**Your goal:**
Please reproduce exactly the lines that begin the listing below, up to and including the line where "Task: Go to previous ticket with left arrow" occurs.

Data for analysis below:

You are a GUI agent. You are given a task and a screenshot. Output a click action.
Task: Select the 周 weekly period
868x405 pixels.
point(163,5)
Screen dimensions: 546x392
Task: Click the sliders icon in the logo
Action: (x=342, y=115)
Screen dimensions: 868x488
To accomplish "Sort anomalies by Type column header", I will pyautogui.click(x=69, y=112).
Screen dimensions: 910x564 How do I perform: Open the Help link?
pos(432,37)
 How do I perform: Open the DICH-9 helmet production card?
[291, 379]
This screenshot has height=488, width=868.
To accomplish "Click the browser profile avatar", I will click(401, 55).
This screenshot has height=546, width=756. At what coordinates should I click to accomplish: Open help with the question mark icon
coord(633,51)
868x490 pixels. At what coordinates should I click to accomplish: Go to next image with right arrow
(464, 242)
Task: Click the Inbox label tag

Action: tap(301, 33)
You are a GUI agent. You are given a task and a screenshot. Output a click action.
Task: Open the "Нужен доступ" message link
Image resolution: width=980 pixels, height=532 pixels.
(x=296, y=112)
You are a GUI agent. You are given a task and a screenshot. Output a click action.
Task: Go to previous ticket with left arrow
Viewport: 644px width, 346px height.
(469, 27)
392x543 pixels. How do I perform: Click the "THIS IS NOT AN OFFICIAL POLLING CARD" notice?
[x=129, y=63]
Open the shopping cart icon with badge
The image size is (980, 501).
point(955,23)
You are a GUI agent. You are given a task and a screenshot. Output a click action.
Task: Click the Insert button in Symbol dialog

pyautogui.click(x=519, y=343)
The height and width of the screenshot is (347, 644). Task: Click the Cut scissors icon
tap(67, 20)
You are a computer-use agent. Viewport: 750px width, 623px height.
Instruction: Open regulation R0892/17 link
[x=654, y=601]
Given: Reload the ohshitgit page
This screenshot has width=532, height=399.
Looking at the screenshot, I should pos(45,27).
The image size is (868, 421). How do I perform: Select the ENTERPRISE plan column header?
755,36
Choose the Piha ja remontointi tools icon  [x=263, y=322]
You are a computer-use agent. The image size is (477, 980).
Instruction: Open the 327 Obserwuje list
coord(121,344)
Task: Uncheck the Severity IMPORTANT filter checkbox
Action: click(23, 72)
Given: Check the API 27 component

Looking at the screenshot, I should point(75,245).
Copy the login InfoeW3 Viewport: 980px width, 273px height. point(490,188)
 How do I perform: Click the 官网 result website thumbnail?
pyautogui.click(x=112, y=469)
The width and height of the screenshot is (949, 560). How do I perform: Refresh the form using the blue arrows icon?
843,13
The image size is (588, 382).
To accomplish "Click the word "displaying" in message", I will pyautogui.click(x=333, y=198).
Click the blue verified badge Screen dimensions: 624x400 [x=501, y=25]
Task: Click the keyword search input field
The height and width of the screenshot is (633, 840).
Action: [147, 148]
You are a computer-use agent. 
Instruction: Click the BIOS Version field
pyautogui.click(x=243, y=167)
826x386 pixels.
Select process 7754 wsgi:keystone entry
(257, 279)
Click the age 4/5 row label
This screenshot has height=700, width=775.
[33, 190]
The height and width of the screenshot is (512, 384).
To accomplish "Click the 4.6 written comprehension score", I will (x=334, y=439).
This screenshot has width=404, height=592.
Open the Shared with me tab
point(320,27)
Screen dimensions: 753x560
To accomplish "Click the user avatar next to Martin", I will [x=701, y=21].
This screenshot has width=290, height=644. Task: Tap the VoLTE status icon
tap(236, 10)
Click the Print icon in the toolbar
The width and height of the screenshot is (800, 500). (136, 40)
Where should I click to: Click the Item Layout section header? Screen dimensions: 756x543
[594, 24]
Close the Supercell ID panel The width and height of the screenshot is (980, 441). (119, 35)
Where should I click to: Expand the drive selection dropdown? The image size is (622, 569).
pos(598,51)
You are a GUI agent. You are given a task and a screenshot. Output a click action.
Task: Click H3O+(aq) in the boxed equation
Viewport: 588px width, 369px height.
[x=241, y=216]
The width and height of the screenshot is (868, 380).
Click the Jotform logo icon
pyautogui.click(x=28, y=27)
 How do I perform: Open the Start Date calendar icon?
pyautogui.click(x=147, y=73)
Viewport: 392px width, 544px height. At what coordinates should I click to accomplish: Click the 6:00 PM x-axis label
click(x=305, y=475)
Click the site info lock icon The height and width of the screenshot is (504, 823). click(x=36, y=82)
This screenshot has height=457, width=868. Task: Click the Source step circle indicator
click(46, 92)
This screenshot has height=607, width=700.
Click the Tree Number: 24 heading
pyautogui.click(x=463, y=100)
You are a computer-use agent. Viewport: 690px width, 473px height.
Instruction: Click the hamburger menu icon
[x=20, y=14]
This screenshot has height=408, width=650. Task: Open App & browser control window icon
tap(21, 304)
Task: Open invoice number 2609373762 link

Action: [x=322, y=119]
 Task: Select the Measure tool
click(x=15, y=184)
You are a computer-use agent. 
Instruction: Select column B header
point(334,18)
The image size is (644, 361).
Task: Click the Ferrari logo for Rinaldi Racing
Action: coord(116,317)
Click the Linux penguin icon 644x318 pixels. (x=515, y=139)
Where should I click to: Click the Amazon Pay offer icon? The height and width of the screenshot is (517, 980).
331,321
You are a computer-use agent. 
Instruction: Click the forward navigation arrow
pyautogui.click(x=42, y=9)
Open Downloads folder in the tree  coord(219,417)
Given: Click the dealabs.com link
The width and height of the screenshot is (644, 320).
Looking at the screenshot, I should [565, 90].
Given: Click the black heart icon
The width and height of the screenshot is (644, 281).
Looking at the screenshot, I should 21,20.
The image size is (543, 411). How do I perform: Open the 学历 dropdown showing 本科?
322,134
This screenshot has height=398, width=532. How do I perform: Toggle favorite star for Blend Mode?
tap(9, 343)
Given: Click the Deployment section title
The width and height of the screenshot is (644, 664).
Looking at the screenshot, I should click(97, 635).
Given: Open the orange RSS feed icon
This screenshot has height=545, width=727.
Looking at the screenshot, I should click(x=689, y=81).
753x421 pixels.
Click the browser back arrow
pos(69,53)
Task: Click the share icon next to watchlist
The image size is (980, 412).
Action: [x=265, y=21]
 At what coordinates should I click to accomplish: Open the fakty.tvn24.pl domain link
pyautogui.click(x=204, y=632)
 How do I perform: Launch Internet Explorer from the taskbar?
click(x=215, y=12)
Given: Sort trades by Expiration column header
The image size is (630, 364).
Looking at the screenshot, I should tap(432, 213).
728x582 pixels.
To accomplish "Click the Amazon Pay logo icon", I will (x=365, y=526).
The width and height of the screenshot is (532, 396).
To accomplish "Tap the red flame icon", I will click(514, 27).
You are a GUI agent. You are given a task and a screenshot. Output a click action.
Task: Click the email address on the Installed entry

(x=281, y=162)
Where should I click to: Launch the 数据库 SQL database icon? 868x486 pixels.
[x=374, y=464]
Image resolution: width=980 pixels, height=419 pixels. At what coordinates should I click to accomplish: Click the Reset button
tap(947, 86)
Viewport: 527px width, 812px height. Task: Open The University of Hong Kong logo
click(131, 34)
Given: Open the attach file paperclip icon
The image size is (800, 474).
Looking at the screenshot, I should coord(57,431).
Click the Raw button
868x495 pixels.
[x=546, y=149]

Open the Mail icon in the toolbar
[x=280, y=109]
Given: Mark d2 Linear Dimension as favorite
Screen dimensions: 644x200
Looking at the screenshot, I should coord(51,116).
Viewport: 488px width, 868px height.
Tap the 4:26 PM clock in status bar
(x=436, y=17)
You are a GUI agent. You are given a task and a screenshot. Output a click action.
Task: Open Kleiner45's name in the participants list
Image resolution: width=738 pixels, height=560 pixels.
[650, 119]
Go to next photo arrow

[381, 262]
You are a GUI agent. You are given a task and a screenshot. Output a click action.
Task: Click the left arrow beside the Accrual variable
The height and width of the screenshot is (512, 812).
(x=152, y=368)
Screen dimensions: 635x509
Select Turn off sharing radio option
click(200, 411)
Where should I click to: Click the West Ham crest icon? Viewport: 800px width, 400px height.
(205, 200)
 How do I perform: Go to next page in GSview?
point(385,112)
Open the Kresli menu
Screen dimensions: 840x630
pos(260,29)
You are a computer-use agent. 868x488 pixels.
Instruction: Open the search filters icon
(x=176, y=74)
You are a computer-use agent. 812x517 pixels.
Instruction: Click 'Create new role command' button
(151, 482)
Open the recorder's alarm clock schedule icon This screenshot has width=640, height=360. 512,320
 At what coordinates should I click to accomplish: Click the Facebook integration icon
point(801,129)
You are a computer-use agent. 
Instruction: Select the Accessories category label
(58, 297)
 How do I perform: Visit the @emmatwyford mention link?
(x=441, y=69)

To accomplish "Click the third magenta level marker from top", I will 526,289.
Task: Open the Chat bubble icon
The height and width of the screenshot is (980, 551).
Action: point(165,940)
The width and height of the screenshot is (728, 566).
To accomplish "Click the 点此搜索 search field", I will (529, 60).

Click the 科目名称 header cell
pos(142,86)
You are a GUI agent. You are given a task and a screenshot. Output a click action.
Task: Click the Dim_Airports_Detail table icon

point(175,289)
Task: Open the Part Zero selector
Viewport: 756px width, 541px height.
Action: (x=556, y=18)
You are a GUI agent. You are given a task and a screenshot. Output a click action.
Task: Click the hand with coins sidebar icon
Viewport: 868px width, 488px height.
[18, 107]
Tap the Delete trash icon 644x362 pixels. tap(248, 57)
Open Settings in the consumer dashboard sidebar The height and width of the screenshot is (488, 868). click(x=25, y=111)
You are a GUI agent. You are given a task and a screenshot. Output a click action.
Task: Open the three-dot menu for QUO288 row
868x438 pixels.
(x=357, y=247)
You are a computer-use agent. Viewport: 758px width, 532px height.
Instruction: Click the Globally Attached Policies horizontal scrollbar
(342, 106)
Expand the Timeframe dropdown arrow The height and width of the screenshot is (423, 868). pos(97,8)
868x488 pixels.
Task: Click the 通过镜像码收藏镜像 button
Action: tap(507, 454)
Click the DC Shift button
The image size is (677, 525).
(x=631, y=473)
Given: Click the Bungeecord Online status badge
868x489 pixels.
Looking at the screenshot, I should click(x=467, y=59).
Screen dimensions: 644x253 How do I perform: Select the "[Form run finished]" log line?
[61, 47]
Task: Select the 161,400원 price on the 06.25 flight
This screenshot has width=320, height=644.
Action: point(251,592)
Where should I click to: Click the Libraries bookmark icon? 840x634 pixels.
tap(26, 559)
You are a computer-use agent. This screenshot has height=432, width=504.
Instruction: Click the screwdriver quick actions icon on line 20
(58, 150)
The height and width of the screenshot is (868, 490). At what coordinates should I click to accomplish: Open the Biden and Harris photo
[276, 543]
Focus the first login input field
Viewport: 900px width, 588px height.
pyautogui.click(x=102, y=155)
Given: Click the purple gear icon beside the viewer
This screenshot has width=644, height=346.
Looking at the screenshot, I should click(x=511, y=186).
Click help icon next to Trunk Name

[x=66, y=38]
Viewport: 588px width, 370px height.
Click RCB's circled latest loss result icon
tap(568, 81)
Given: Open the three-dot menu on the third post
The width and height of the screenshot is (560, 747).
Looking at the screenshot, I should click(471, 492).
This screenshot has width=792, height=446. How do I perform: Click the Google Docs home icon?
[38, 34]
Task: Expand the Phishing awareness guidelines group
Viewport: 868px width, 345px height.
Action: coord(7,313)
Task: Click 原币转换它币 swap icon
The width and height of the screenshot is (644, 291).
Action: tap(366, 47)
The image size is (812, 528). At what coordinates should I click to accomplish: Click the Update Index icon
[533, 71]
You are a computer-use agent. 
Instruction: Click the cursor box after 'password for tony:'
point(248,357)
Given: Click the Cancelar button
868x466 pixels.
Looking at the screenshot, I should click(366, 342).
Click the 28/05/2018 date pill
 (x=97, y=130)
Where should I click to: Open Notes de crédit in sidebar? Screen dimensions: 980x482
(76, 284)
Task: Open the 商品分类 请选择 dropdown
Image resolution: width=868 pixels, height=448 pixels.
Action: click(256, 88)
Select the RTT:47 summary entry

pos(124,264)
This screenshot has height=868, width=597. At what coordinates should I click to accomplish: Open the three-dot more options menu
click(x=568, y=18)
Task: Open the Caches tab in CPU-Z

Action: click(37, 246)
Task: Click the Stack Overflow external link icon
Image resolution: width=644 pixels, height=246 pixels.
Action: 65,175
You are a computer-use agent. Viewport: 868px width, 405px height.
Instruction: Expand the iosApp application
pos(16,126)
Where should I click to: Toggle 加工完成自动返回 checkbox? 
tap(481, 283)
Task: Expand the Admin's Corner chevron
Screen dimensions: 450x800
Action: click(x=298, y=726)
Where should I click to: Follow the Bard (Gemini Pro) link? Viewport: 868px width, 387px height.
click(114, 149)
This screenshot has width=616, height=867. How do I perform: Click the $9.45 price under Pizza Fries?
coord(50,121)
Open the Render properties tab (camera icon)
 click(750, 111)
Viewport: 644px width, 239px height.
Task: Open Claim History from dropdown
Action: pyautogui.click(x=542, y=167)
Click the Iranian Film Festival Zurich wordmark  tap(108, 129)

End of Data for analysis.

**Written reply:**
You are a GUI agent. You are given a task and a screenshot. Output a click action.
Task: Select the 周 weekly period
868x405 pixels.
point(163,5)
Screen dimensions: 546x392
Task: Click the sliders icon in the logo
Action: (x=342, y=115)
Screen dimensions: 868x488
To accomplish "Sort anomalies by Type column header", I will pyautogui.click(x=69, y=112).
Screen dimensions: 910x564 How do I perform: Open the Help link?
pos(432,37)
 How do I perform: Open the DICH-9 helmet production card?
[291, 379]
This screenshot has height=488, width=868.
To accomplish "Click the browser profile avatar", I will click(401, 55).
This screenshot has height=546, width=756. At what coordinates should I click to accomplish: Open help with the question mark icon
coord(633,51)
868x490 pixels. At what coordinates should I click to accomplish: Go to next image with right arrow
(464, 242)
Task: Click the Inbox label tag

Action: tap(301, 33)
You are a GUI agent. You are given a task and a screenshot. Output a click action.
Task: Open the "Нужен доступ" message link
Image resolution: width=980 pixels, height=532 pixels.
(x=296, y=112)
You are a GUI agent. You are given a task and a screenshot. Output a click action.
Task: Go to previous ticket with left arrow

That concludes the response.